## [Activity]
Please output the records below word for word and omit the pictures.

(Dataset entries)
::::::::::

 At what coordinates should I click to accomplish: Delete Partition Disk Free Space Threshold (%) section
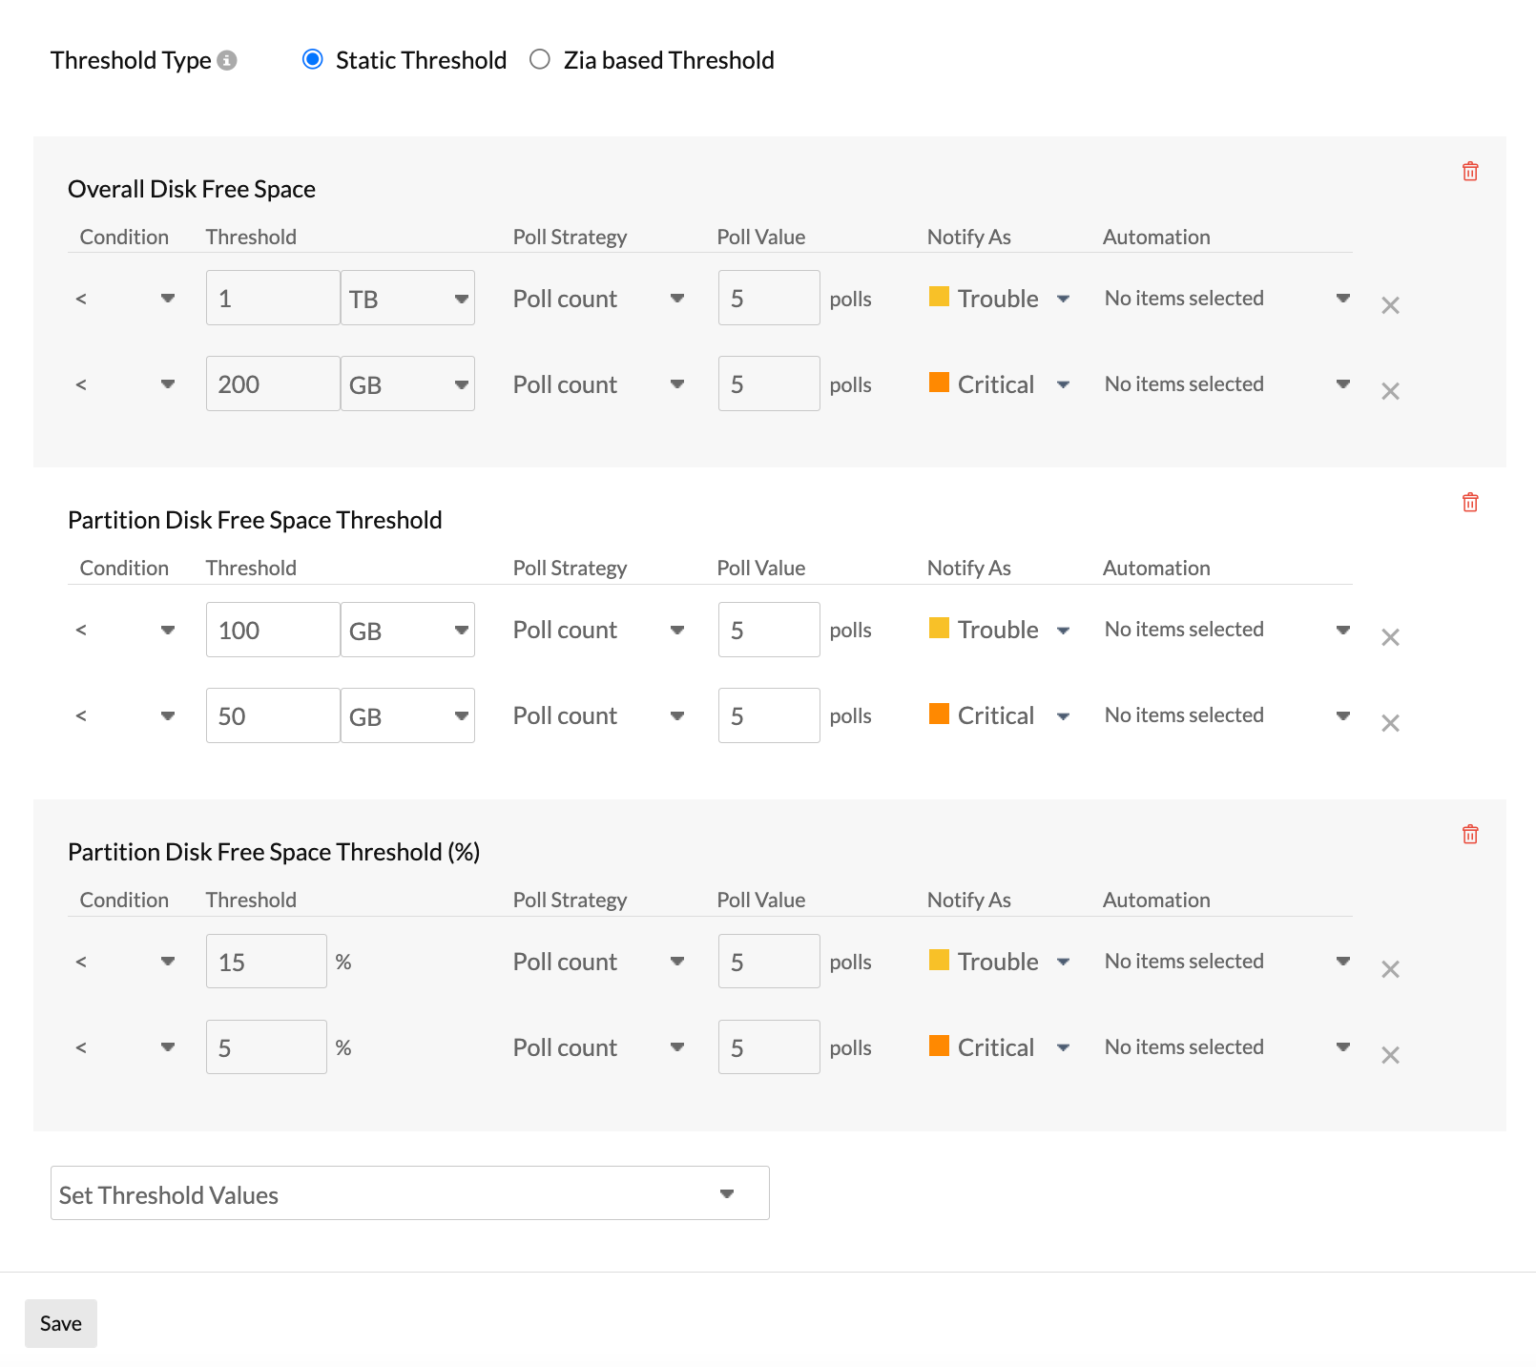point(1470,835)
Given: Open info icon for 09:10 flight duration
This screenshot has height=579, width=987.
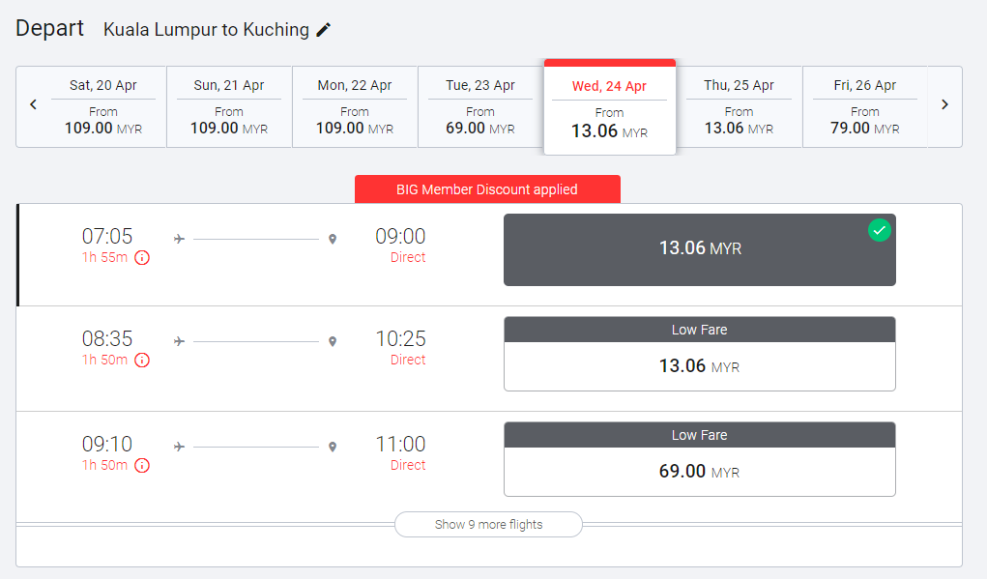Looking at the screenshot, I should point(142,466).
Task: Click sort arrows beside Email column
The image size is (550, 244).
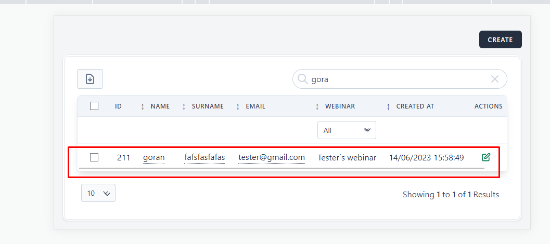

::::::::::

## [Answer]
 At what coordinates should I click to accomplish: Delete Partition Disk Free Space Threshold (%) section
point(1470,835)
Given: Open info icon for 09:10 flight duration
This screenshot has height=579, width=987.
Looking at the screenshot, I should point(142,466).
Task: Click sort arrows beside Email column
The image size is (550, 244).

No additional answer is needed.